France | France, Cour administrative d'appel de Bordeaux, 4ème chambre, 03 octobre 2019, 19BX01065


Vu la procédure suivante :

Procédure contentieuse antérieure :

M. et Mme A... F... ont demandé au tribunal administratif de Toulouse d'annuler la décision du 3 mai 2012 par laquelle le directeur général de l'office public de l'habitat " Habitat Toulouse " a exercé le droit de préemption sur un terrain situé 86, chemin du Boudou à Launaguet (31140), ensemble la décision en date du 24 avril 2012 par laquelle le conseil d'administration de " Habitat Toulouse " a autorisé le directeur général à exercer le droit de préemption urbain en vue de l'acquisition de ce terra

in et la décision en date du 25 avril 2012 par laquelle le président de la c...

Vu la procédure suivante :

Procédure contentieuse antérieure :

M. et Mme A... F... ont demandé au tribunal administratif de Toulouse d'annuler la décision du 3 mai 2012 par laquelle le directeur général de l'office public de l'habitat " Habitat Toulouse " a exercé le droit de préemption sur un terrain situé 86, chemin du Boudou à Launaguet (31140), ensemble la décision en date du 24 avril 2012 par laquelle le conseil d'administration de " Habitat Toulouse " a autorisé le directeur général à exercer le droit de préemption urbain en vue de l'acquisition de ce terrain et la décision en date du 25 avril 2012 par laquelle le président de la communauté urbaine du Grand Toulouse a délégué à " Habitat Toulouse " l'exercice du droit de préemption pour l'acquisition de cette parcelle.

Par un jugement n° 1203023 du 9 juillet 2015, le tribunal administratif de Toulouse a rejeté ces demandes.

Par un arrêt n° 15BX02742 du 13 novembre 2017, la cour administrative d'appel de Bordeaux a annulé ce jugement en tant qu'il avait rejeté la demande d'annulation de M. et Mme F... dirigée contre la délibération du 24 avril 2012 du conseil d'administration de l'office public de l'habitat " Habitat Toulouse " et la décision du 3 mai 2012 du directeur général de cet office et annulé cette délibération et cette décision.

Par une décision n° 417265 du 12 juillet 2018, le Conseil d'Etat n'a pas admis le pourvoi en cassation formé contre l'arrêt n° 15BX02742 du 13 novembre 2017.

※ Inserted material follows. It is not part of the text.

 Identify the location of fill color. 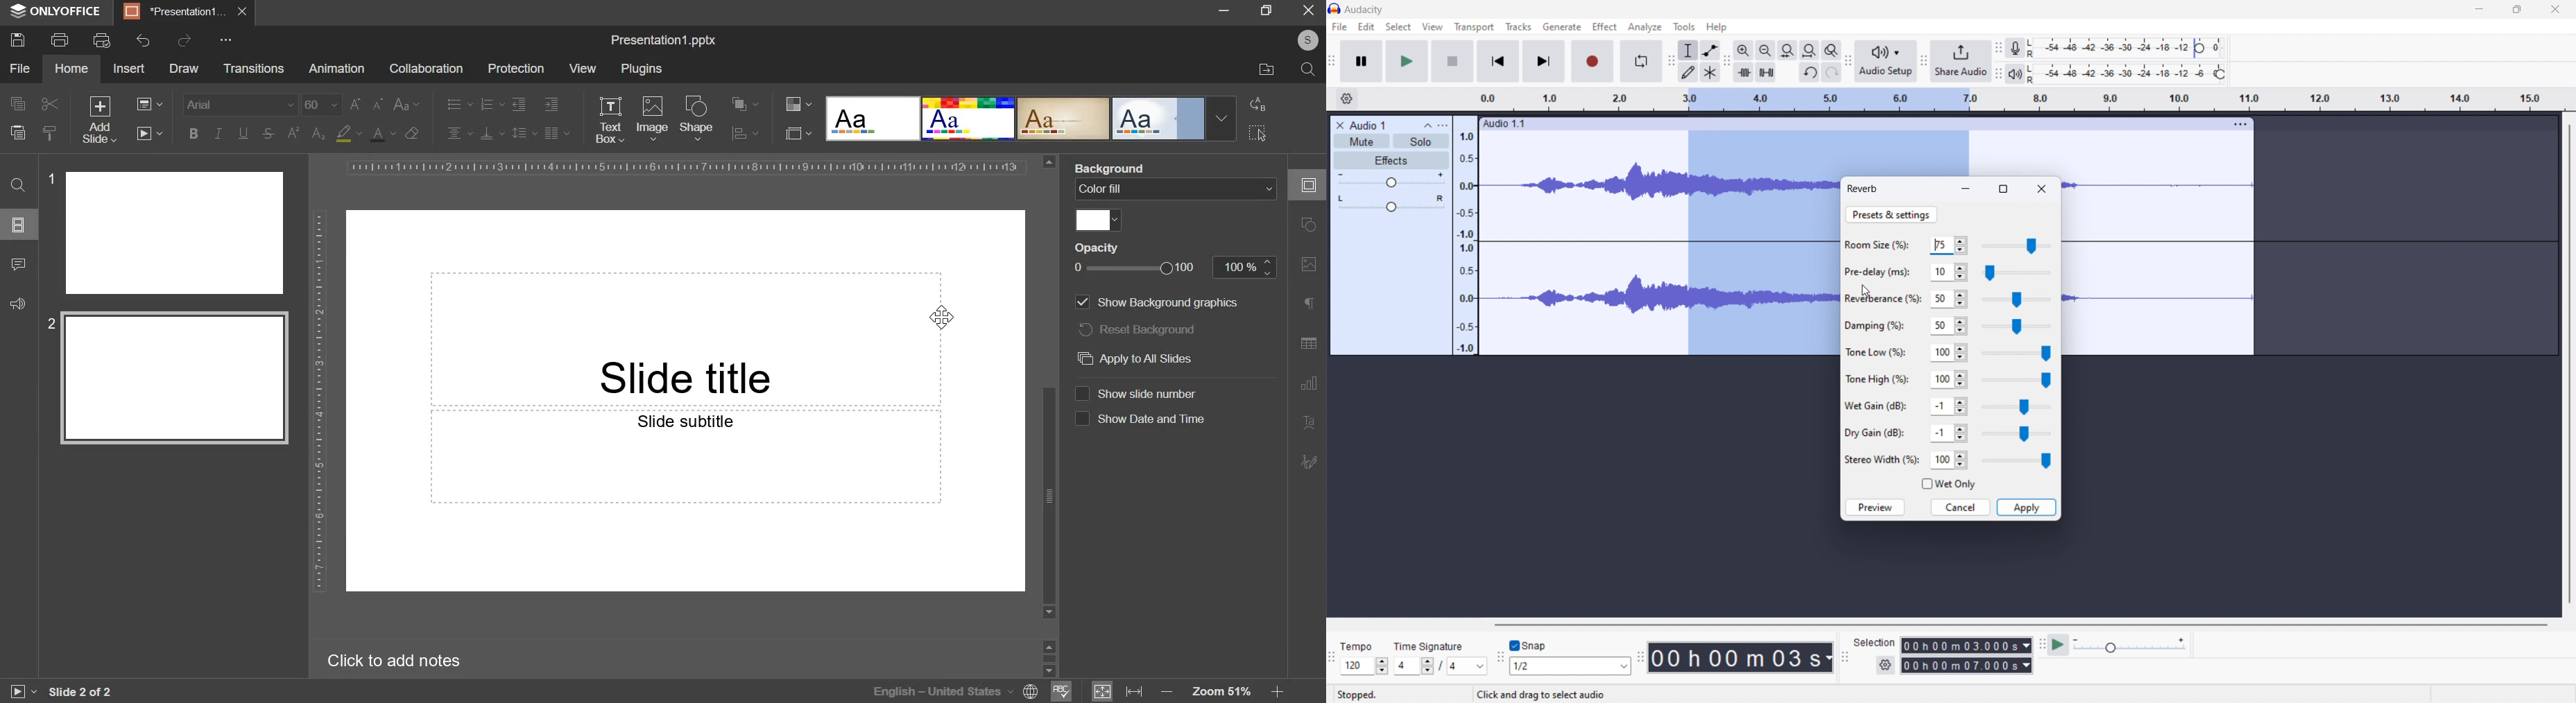
(348, 134).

Procédure devant la cour :

Par un mémoire enregistré le 26 octobre 2018, M. et Mme F... représentés par Me G... ont demandé à la cour qu'en application des dispositions des articles L. 911-4 et suivants et R. 921-5 et suivants du code de justice administrative, qu'elle prescrive les mesures propres à assurer l'exécution de l'arrêt du 13 novembre 2017 sous astreinte de 500 euros par jour de retard.

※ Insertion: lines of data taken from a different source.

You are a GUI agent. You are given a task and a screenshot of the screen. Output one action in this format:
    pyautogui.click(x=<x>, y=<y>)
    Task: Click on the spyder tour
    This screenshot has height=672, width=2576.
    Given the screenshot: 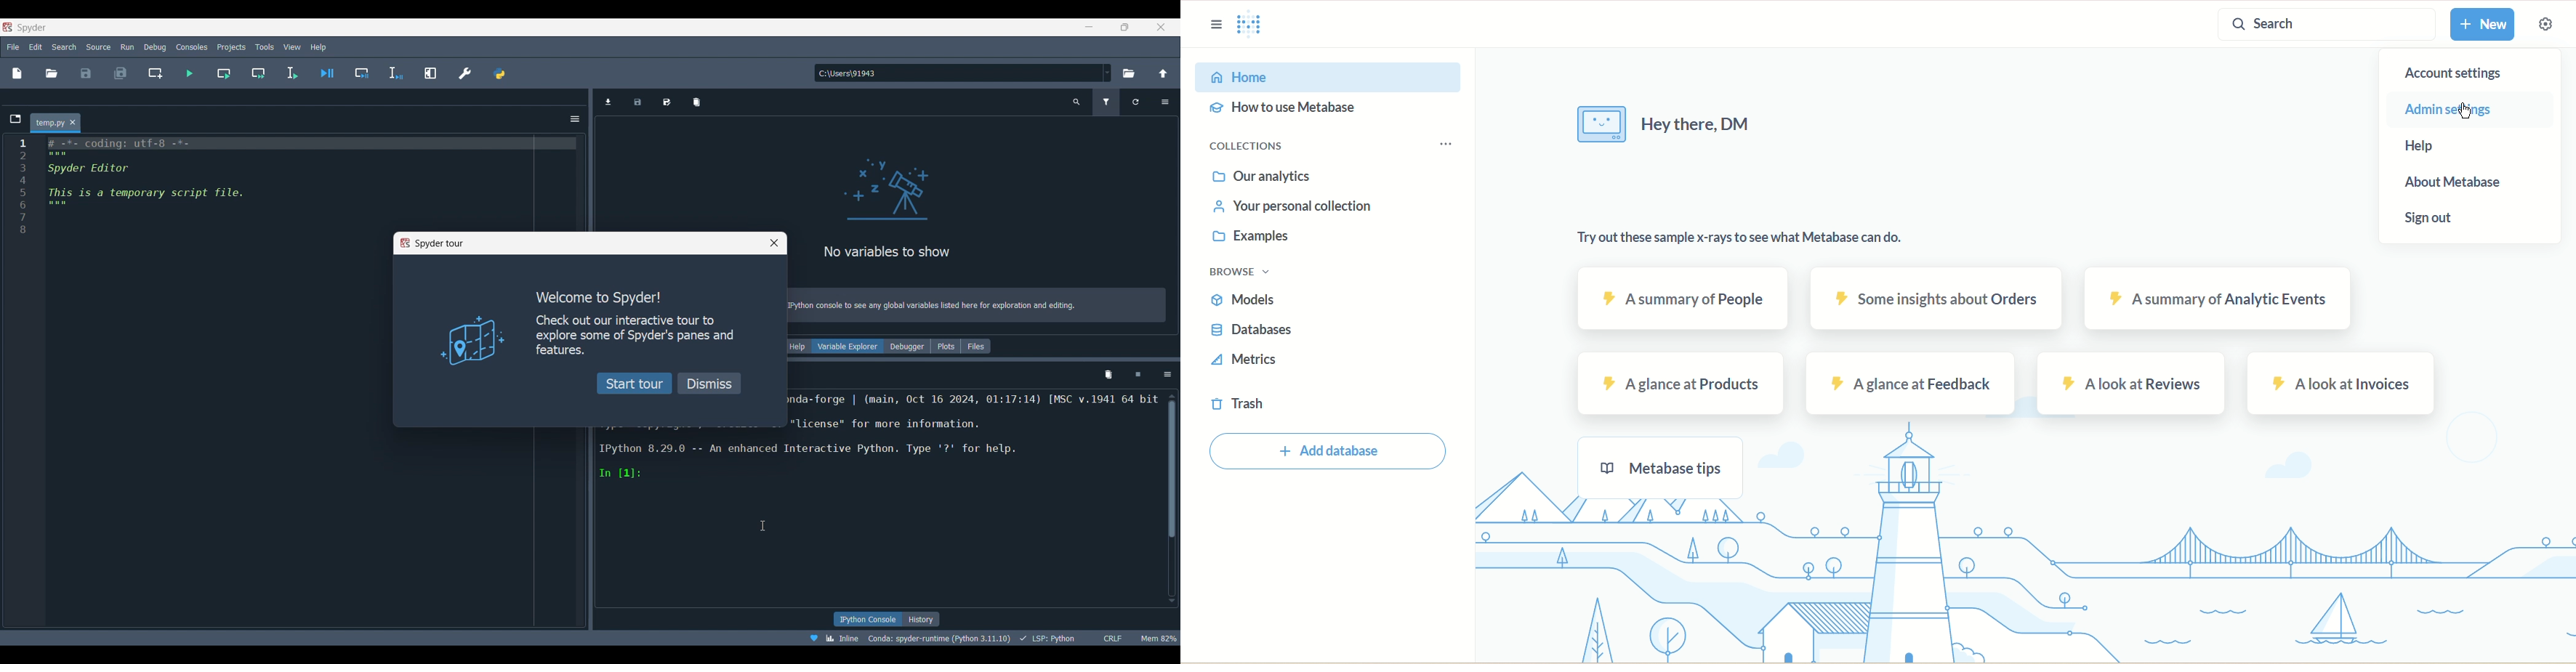 What is the action you would take?
    pyautogui.click(x=434, y=244)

Par un mémoire enregistré le 24 janvier 2019, " Habitat Toulouse " devenu Toulouse Métropole Habitat a informé la cour des modalités d'exécution de l'arrêt.

Par un mémoire enregistré le 31 janvier 2019, M. et Mme F... ont persisté dans leur demande.

Par une ordonnance n° 19BX01065 du 21 mars 2019, le président de la cour administrative d'appel a ouvert une procédure juridictionnelle à l'effet d'assurer l'exécution de l'arrêt.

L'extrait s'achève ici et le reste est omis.